Suppose an Alexander student notices their head retracts when they stand. They know this from seeing themselves in mirrors, videos, etc. They also sense it, from their teacher’s hand, and to a certain extent, when alone; but let’s assume, in this instance, that what they sense is ‘it’ happening, or having happened, rather than the manner in which they are causing it to happen; and that instead of waiting to cultivate an increased consciousness of that ‘manner’, they decide to change things by deliberately preventing their head from retracting, throughout the activity of standing. They do this assiduously and end up with a new, better seeming – to them – habit. However, the likelihood is that whatever caused them to retract their head, is still very much present, but is prevented from exerting its unconscious influence by their stronger, conscious desire to do otherwise. In such an instance, inhibition of an unwanted activity has taken place, but inhibition of the manner of use that led to it has not; and that although there has been a superficial, and possibly beneficial change, on a deeper level conditions remain the same. Indeed, from an Alexander viewpoint, they are probably worse.
Such a student is doing no more, or less, than the person in the chair or the cat with its prey. All have a degree of knowledge of their actions and what they have to not do (inhibit) in order to achieve what they want. None is attending, consciously, to their use. For the cat, such inattention is largely irrelevant, since we can assume its use is uniformly reliable. For the person cultivating the new habit of staying in their chair for longer than before, any changes that come about in their use will be by accident rather than design. In the instance of the retracting head, the student knows it retracts, and that they would like it not to. What they don’t yet know, and therefore can’t inhibit, is what lies behind this ‘activity’. For such a student, whose desire is – presumably – to change their use, in order to do what they do differently, deliberately setting out to do things differently, regardless of their use, is like putting the cart before the horse.
In the simplest terms, there is inhibition of action and inhibition of use. Inhibition of action happens all the time. Inhibition of use happens rarely. We can inhibit what we are about to do, by doing something else; but that doesn’t mean we are inhibiting the way we usually do it, or the way we will do whatever we replace it with. Alternatively, we can inhibit the ‘way’ we act, without seeking to change ‘what’ we’re doing at all – although our actions will necessarily change, as a result of our changed conditions.

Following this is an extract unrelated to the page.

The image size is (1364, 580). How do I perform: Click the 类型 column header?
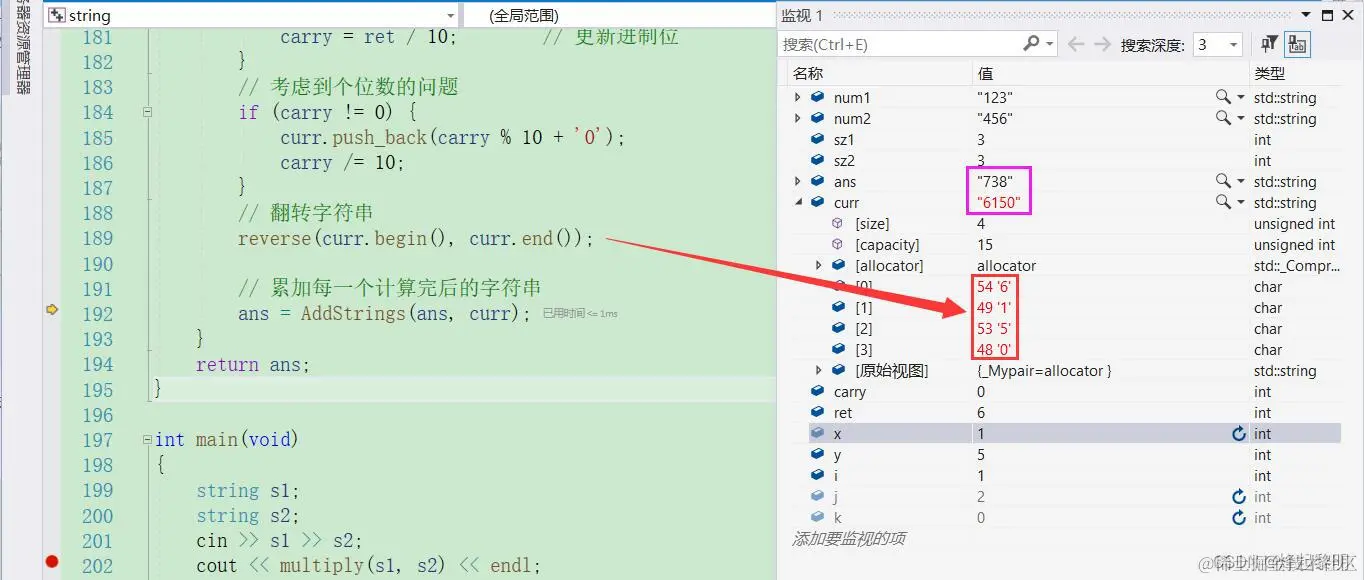[1268, 72]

Unfortunately, in Alexander work, the more students look as though they are ‘doing things differently’, the more likely it is they will have inhibited their actions rather than their use. Those whose actions merely ‘look different’, may, indeed, be managing to inhibit the way they carry them out. To consider T’s question: “What is it about developing one’s coordination that precludes every activity, save inhibition, to bring about a change in one’s manner of use?” I should say that use determines, primarily, the quality rather than the appearance of coordination. Any change in quality would affect appearance, of course; but a change in appearance wouldn’t necessarily affect quality.
It is possible to ‘develop coordination’ (as I understand this term) without changing use one iota. Whether use would change as a by product of developing coordination would depend entirely on the individual. I’ve met people who have changed the way they act and look out of all recognition through one ‘regime’ or another; but their intrinsic ‘use’ doesn’t seem to have altered at all. Then again, I’ve met people whose use appears to have undergone a dramatic change, and who look vastly different, and act in a wholly new fashion, as a result of this, without them ever having had any conscious intention of doing anything differently.
I think the Technique is unique in addressing inhibition of use before, or at most, in tandem with, inhibition of action. It seems to require of students that they bypass their initial perception of a need for a change in what they are doing in order to focus on the way they are doing it. By changing this ‘way’ first, whatever they then do (whether what they first intended, or something else) will not only differ qualitatively from what they would otherwise have done, it will look different, too.